Salidroside inhibits H₂O₂-induced melanogenesis by promoting antioxidant effect in B16F10 cells. (A) Salidroside treatment for 24 h reduced melanin synthesis after H₂O₂ induction. *p < 0.05, **p < 0.01, n=3 (B) Cellular tyrosinase activity and tyrosinase activity levels were measured by dopachrome formation from L-DOPA as a substrate. (C) The mRNA expression levels of Tyr, Mitf and Oca2 in B16F10 cells were measured by RT-qPCR. ns, no significance, *p < 0.05, **p < 0.01, *** p < 0.005, ****p < 0.001, n=3. (D) B16F10 cells were treated with salidroside for 24 h or H₂O₂ for 4 h and cell homogenates were obtained using an ultrasonic crusher. The levels of SOD, O₂^•− content, CAT, GSH and GSH-px in the cells were measured by the corresponding kits. All data are expressed as mean ± SD (n = 6/9). ns, no significance, *p < 0.05, **p < 0.01, ***p < 0.005, ****p < 0.001. (E) The mRNA expression levels of Nrf2 and Keap1 in B16F10 cells were determined by RT-qPCR. ns, no significance, *p < 0.05, **p < 0.01. (F) Immunofluorescence staining results of Nrf2 in B16F10 cells (n=4), scale bar=200 μm. **p < 0.01, ***p < 0.005. (G) The protein-expression levels of Tyr, TRP-1, and Mitf were examined by western blotting analysis and greyscale analysis of proteins. GAPDH functioned as a loading control. NC, untreated control; Sal, salidroside; H₂O₂ + salidroside, After H₂O₂ induction for 4 h ns, no significance, *p < 0.05, **p < 0.01. Results were denoted as mean ± SD of three times. L-DOPA, l-3,4-dihydroxyphenylalanine; SOD, superoxide dismutase; O₂^•−, superoxide anion; CAT, catalase; GSH, glutathione; GSH-Px, Glutathione peroxidase; RT-qPCR, quantitative reverse transcription polymerase chain reaction; GAPDH, glyceraldehyde 3-phosphate dehydrogenase; SD, standard deviation.

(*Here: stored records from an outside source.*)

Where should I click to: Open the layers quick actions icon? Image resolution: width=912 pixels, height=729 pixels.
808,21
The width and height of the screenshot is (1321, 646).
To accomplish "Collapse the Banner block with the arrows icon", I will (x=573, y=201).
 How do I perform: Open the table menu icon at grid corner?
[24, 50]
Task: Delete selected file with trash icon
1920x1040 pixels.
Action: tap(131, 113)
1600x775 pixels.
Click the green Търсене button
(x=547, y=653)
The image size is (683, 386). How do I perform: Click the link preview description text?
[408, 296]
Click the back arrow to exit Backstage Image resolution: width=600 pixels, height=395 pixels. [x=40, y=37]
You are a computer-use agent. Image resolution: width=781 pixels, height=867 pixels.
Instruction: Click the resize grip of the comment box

Salidroside inhibits H₂O₂-inductd melanogenesis by inactivating PI3K/AKT/mTOR. (A) Wounding-healing assays conducted in B16F10 cells. Cells were treated with salidroside (Sal) in serum-free 1640 medium. The wounds were photographed at 0 and 12 h after salidroside treatment. Representative photos from each group are presented in the left panels, migration rates are shown in the right panels. Data are shown as mean ± SD of three independent experiments, **p < 0.01, n = 3, scale bar = 100 μm. (B) After 24 h of salidroside treatment, B16F10 cells was detected by Trans-well assay. ****p < 0.001, n = 3, scale bar = 100 μm. (C) The protein-expression levels of melanin synthesis-related proteins (TRP1, Tyr and Mitf) in B16F10 cells were detected by western blotting. (D) The protein-expression levels of PI3K/Akt/mTOR signaling pathway-related proteins (PI3K, Akt, and mTOR) in B16F10 cells were detected by western blotting. GAPDH functioned as a loading control. NC: untreated control; Sal: salidroside; H₂O₂ + salidroside: After H₂O₂ induction for 4 h, incubation with salidroside (100 μM) was performed for 24 h; H₂O₂ + Rapa: After H₂O₂ induction for 4 h, incubation with rapamycin (2 μM) was performed for 24 (h) ns, no significance, *p < 0.05, **p < 0.01, vs. control group. Results are denoted as mean ± SD. GAPDH, glyceraldehyde 3-phosphate dehydrogenase; SD, standard deviation.

Salidroside suppresses tumor growth in syngeneic tumor model. (A) Body weight of mice during the treatment period. (B) Tumor volume of mice during the treatment period. *p < 0.05. (C) Tumor weight (left panel) and representative photos of tumor dissected from mice (right panel). *p < 0.05, ***p < 0.005, vs. control group. n=4. Sal-S: salidroside 4 mg/kg. Sal-H: salidroside 8 mg/kg. (D) HE and IHC staining of Ki-67, miTF, and mTOR in tumor tissues. Representative melanoma sections from mice of each group are presented in the left panels. Relative positive rates are shown in the right panels. Data are presented as mean ± SD of four mice. **p < 0.01, ***p < 0.005, ****p < 0.001. vs. control group, scale bar = 100 μm. (E) The expression of Ki-67 and mTOR were detected by IHC assay in the tumor issues of mice (n=4). Data were presented as the mean ± SD, scale bar = 200 μm, **p < 0.01, ****p < 0.001. HE, hematoxylin and eosin; IHC, immunohistochemistry; SD, standard deviation.